*** Begin section ***
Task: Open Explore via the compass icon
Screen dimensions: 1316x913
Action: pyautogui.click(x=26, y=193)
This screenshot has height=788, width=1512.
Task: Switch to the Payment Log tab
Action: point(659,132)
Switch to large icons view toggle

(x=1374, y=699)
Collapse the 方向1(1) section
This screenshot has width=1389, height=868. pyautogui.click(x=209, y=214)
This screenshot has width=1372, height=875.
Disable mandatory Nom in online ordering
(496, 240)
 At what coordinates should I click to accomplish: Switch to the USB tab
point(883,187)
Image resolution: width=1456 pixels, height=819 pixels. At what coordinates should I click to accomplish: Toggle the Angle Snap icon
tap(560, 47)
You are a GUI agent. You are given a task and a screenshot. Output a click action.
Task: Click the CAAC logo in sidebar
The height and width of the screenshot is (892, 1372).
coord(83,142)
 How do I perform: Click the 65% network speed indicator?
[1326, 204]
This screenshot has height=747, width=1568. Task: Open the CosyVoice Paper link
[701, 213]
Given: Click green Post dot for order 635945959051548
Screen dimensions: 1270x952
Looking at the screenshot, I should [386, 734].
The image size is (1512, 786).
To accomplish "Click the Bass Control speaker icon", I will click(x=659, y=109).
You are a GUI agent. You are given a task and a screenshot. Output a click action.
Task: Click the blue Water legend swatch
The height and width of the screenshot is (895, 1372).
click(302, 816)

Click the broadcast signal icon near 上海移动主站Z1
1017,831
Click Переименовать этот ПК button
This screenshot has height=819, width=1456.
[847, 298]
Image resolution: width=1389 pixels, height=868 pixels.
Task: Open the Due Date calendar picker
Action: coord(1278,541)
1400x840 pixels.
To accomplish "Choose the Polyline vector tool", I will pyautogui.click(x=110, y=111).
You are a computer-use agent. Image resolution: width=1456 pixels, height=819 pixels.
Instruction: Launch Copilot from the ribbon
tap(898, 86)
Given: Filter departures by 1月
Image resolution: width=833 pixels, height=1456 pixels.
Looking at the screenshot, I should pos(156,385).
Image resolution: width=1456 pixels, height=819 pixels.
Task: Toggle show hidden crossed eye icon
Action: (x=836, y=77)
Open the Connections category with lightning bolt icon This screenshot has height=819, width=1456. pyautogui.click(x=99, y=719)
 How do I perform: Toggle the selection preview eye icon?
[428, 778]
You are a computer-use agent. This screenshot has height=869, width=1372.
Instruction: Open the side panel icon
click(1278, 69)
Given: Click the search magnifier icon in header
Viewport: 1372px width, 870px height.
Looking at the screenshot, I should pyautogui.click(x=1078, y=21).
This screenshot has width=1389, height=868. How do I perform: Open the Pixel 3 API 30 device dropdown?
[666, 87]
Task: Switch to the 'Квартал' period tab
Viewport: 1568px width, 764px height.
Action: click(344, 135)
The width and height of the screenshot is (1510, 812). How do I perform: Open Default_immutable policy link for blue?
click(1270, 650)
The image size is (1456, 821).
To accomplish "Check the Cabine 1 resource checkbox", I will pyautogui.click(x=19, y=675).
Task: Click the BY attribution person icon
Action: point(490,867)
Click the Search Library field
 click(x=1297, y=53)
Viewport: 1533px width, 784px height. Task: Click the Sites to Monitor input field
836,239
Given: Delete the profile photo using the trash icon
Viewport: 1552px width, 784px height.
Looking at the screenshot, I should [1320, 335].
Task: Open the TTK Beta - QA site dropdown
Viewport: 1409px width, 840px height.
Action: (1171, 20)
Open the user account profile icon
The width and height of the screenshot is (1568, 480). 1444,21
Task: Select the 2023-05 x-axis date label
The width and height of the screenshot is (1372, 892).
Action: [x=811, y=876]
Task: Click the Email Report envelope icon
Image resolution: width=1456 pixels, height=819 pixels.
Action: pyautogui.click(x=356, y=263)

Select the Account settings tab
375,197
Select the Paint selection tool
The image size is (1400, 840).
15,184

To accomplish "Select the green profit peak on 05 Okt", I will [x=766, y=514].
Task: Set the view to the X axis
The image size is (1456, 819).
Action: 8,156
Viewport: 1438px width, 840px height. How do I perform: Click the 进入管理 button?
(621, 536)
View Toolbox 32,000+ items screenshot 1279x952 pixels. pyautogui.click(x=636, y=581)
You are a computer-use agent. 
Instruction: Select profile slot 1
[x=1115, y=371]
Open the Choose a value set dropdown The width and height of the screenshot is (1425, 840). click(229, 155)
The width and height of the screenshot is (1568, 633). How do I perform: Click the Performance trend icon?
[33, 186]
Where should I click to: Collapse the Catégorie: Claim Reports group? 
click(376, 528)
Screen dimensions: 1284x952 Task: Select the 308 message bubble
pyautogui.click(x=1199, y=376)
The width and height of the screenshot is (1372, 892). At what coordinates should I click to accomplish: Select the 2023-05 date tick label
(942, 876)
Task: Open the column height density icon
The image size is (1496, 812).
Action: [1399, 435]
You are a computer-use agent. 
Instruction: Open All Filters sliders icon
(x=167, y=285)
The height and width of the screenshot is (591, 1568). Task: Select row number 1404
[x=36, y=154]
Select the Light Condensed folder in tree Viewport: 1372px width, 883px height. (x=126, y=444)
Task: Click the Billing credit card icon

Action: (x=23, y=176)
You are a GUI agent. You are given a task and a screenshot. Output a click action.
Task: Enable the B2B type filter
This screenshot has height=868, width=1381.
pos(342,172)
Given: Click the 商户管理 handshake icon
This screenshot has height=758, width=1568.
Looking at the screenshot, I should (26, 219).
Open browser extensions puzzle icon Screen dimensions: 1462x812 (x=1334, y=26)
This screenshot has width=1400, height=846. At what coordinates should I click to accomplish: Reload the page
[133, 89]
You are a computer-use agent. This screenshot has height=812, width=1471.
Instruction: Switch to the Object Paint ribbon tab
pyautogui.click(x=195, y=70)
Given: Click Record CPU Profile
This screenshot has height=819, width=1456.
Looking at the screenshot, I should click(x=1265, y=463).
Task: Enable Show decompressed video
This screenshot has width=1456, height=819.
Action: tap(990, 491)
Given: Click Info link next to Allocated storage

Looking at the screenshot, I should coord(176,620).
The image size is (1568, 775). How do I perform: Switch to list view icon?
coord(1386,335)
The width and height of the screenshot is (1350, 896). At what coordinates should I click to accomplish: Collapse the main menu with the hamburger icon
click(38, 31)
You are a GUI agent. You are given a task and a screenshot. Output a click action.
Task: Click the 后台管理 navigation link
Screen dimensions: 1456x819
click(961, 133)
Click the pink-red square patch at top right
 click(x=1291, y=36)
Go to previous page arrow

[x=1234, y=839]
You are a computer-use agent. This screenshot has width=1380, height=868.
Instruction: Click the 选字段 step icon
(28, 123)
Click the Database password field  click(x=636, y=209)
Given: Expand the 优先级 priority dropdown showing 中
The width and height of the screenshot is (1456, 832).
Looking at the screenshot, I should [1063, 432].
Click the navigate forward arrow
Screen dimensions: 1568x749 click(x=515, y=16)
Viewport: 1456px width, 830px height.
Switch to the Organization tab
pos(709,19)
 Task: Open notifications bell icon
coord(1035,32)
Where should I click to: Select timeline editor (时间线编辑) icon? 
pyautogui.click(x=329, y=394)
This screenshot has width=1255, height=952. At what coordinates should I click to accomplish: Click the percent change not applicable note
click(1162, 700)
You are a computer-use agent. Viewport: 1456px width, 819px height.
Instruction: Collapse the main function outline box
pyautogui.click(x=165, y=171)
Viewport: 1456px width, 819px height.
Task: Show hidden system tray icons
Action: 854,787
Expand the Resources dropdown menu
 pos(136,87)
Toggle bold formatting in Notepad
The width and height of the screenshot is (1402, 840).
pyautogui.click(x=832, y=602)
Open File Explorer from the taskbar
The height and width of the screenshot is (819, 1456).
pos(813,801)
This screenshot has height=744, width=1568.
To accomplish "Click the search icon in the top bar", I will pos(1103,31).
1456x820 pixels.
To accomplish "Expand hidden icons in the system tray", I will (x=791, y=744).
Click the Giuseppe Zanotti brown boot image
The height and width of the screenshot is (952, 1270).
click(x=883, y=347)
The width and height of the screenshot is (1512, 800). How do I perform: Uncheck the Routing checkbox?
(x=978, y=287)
*** End section ***
Work to complete =
If a line above includes the string "computer", pick it out.

Answer box =
You are a computer-use agent. Image resolution: width=1456 pixels, height=819 pixels.
You are a computer-use agent. This screenshot has height=869, width=1372.
You are a computer-use agent. 
You are a computer-use agent. 
You are a computer-use agent. This screenshot has height=812, width=1471.
You are a computer-use agent. This screenshot has width=1380, height=868.
You are a computer-use agent. Viewport: 1456px width, 819px height.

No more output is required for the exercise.